On doit à Abd-al-Bahā l'écriture des grands principes sociaux du bahaïsme: l'unité de la race humaine; la recherche indépendante, personelle et individuelle (en gros ne pas agir comme un mouton); une base commune à toutes religions; la religion comme cause d'union et d'harmonie entre les êtres ; l'harmonie entre science et religion; l'égalité homme-femme (bien qu’elles ne soient pas éligibles comme membre de la Maison Universelle de Justice et exemptent de certaines obligations religieuses); le refus des préjugés ; la paix universelle ;  l'éducation universelle obligatoire ; la résolution des questions sociales et économiques mondiales (là, il tape haut tout de même), la création d'une langue et écriture internationale ; la mise en place d’une cour permanente d’arbigrage au niveau mondial (encore plus haut). 

Ndlr: merci à wikipedia pour cette liste!
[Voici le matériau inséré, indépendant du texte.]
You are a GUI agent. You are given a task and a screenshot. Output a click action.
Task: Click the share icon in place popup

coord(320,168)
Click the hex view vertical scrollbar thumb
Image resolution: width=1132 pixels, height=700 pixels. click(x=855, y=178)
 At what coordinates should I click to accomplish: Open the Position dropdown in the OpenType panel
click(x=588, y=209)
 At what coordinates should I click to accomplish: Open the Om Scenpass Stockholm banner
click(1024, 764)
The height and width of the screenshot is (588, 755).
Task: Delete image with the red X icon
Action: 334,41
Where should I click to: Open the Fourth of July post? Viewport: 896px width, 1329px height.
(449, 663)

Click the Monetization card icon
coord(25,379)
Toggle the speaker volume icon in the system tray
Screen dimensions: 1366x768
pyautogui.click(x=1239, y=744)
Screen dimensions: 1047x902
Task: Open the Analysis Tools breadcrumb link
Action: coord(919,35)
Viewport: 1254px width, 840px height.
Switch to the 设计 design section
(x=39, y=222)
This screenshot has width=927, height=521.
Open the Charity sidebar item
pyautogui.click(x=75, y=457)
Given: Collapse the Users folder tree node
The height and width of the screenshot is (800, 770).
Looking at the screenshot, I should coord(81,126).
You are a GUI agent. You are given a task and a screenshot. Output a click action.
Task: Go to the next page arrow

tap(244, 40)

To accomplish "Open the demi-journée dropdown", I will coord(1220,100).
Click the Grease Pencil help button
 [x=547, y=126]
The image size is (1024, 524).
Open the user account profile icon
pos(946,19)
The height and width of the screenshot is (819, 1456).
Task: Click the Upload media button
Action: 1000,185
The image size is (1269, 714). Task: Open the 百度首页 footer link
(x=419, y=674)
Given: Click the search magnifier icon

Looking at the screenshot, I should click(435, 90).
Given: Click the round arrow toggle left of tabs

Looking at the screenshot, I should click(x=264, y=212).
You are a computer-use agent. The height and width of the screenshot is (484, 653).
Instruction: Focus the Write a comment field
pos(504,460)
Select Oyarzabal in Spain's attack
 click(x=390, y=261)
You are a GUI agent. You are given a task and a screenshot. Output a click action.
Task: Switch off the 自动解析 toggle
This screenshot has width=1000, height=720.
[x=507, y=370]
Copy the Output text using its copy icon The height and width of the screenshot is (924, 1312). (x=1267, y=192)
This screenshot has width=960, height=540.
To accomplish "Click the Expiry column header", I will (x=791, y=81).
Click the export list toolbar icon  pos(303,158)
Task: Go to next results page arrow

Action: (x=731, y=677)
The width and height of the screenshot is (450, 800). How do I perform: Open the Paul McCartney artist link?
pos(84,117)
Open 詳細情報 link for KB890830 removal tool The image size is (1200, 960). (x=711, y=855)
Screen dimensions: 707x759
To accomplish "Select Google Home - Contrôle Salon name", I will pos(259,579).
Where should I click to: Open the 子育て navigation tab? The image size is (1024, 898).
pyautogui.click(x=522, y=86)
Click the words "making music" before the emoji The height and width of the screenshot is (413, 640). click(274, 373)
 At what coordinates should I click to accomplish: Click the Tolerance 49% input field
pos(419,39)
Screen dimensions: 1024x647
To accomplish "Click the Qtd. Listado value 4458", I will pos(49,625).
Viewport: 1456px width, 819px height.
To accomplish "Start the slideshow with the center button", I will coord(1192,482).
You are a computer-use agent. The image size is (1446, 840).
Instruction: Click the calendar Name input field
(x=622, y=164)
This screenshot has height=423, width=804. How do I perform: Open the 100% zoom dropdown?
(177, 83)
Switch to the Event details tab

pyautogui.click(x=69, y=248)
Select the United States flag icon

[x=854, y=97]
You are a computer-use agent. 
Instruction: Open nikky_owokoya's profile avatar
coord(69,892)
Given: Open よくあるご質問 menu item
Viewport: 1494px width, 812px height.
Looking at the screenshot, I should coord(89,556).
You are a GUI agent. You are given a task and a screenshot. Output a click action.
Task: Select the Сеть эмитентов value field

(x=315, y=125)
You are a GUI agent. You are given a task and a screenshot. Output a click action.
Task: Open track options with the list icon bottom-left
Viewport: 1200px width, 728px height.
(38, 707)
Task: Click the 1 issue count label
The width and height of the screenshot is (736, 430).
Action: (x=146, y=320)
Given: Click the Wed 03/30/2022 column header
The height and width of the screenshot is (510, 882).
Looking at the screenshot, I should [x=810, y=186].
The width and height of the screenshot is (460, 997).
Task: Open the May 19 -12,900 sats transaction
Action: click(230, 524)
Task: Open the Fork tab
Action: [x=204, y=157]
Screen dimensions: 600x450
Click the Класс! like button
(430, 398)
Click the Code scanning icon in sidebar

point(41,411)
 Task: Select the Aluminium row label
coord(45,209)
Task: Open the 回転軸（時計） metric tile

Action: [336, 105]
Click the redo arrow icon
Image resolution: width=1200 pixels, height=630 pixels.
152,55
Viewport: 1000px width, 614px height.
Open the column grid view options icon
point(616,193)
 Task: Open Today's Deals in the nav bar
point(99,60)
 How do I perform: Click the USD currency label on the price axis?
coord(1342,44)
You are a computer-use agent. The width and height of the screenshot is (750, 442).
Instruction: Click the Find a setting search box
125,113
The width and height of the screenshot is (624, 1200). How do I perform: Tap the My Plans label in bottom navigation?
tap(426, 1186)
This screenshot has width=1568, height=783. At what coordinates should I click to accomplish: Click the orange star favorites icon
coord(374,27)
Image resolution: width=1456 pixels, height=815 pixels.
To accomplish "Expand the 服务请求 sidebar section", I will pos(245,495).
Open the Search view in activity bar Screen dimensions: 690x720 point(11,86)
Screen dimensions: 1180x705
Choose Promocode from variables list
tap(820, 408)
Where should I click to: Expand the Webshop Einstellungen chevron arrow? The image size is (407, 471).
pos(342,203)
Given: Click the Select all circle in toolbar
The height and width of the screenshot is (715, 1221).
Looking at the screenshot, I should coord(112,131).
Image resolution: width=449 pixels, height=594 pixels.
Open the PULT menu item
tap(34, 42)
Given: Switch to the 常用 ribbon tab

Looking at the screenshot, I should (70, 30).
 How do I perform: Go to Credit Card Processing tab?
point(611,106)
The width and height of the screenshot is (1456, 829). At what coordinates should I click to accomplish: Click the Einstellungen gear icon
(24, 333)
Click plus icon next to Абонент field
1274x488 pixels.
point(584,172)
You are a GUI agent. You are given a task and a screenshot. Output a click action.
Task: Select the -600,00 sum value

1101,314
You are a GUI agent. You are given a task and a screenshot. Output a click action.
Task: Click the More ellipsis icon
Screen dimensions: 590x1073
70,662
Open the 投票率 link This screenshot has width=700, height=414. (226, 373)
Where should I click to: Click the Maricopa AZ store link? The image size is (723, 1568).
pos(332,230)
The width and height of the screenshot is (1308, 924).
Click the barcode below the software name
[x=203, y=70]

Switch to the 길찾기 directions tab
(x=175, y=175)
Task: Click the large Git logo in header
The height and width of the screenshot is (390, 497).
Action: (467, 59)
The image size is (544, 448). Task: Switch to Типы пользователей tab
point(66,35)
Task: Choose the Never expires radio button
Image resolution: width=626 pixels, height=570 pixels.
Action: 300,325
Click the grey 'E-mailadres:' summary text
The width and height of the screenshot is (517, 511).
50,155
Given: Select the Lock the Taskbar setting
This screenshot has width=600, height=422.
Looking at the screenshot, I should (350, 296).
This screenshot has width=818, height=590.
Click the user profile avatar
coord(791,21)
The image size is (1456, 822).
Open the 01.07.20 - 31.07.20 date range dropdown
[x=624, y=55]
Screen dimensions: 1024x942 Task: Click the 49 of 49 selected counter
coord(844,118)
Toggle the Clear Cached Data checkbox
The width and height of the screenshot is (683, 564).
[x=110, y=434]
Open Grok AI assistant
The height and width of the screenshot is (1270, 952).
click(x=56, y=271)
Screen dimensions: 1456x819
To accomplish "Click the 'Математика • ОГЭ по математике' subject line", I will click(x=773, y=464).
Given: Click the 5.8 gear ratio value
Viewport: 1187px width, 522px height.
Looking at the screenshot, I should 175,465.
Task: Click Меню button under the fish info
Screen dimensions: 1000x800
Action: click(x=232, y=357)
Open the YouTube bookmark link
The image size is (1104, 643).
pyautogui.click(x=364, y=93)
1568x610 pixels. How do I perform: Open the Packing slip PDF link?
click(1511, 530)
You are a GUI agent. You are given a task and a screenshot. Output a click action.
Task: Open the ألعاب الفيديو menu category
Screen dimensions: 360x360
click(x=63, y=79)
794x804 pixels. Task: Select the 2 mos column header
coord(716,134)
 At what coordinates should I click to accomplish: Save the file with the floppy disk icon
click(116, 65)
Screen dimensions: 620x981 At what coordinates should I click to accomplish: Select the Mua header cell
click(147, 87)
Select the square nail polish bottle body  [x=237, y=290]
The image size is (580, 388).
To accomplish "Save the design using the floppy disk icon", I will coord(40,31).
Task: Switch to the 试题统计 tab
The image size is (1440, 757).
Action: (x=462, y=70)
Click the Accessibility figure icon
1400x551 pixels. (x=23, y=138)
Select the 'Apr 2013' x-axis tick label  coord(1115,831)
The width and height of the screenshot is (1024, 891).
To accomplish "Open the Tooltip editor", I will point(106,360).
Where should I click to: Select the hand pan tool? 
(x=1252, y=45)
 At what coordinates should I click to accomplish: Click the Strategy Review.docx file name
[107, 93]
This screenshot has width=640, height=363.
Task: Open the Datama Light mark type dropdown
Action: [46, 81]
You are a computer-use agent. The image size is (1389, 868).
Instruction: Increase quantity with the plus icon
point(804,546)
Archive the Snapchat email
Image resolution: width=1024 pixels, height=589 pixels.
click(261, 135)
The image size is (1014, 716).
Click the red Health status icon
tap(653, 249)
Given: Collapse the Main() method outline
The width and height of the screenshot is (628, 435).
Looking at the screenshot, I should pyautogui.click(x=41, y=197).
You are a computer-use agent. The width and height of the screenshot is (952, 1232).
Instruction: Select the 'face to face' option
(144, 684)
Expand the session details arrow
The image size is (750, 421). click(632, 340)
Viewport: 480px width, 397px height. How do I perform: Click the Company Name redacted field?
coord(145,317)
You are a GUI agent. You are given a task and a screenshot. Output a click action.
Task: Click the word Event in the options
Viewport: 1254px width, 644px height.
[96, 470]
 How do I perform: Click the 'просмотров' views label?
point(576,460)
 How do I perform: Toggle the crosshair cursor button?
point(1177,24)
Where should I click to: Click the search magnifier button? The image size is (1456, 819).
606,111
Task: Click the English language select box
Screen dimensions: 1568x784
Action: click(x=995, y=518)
Bien que la religion place la barre très haut avec ses envies d'être à la tête de la paix mondiale, la communauté internationale Bahá’íe a tout de même le statut d’ONG auprès de l’ONU depuis 1948, le statut consutlatif auprès de l’ECOSOC (conseil économique et socia de l'ONUl) et de l’UNICEF depuis 1970 et est en relation avec l’OMS et le PNUE (Programme des Nations Unies pour l’Environment). Fort! 

 

Le Temple du Lotus quant à lui est donc considéré comme la Maison Mère de l'Asie du Sud et est situé au sud de Delhi, à Bahapur. Il s'agit d'une des huit maisons principales d'adoration et est ouvert à toutes les croyances. D'ailleurs avant d'entrer dans la salle de prière il est rappelé que quiconque veut prier peut, qu'importe sa religion, mais ceux qui ne veulent pas sont priés de partir sur le champs. 
On doit sa construction à l'architecte Fariborz Sahba. Le lotus géant consituté de 27 pétales sur 9 côtés a éclos (yeay) en 1986 après 6 ans de travaux. Il se veut être un endroit de méditation, où aucun rituel religieux ne peut avoir lieu. Seuls les textes bahaistes ou issus des "révélations divinent antérieures" peuvent y être lu.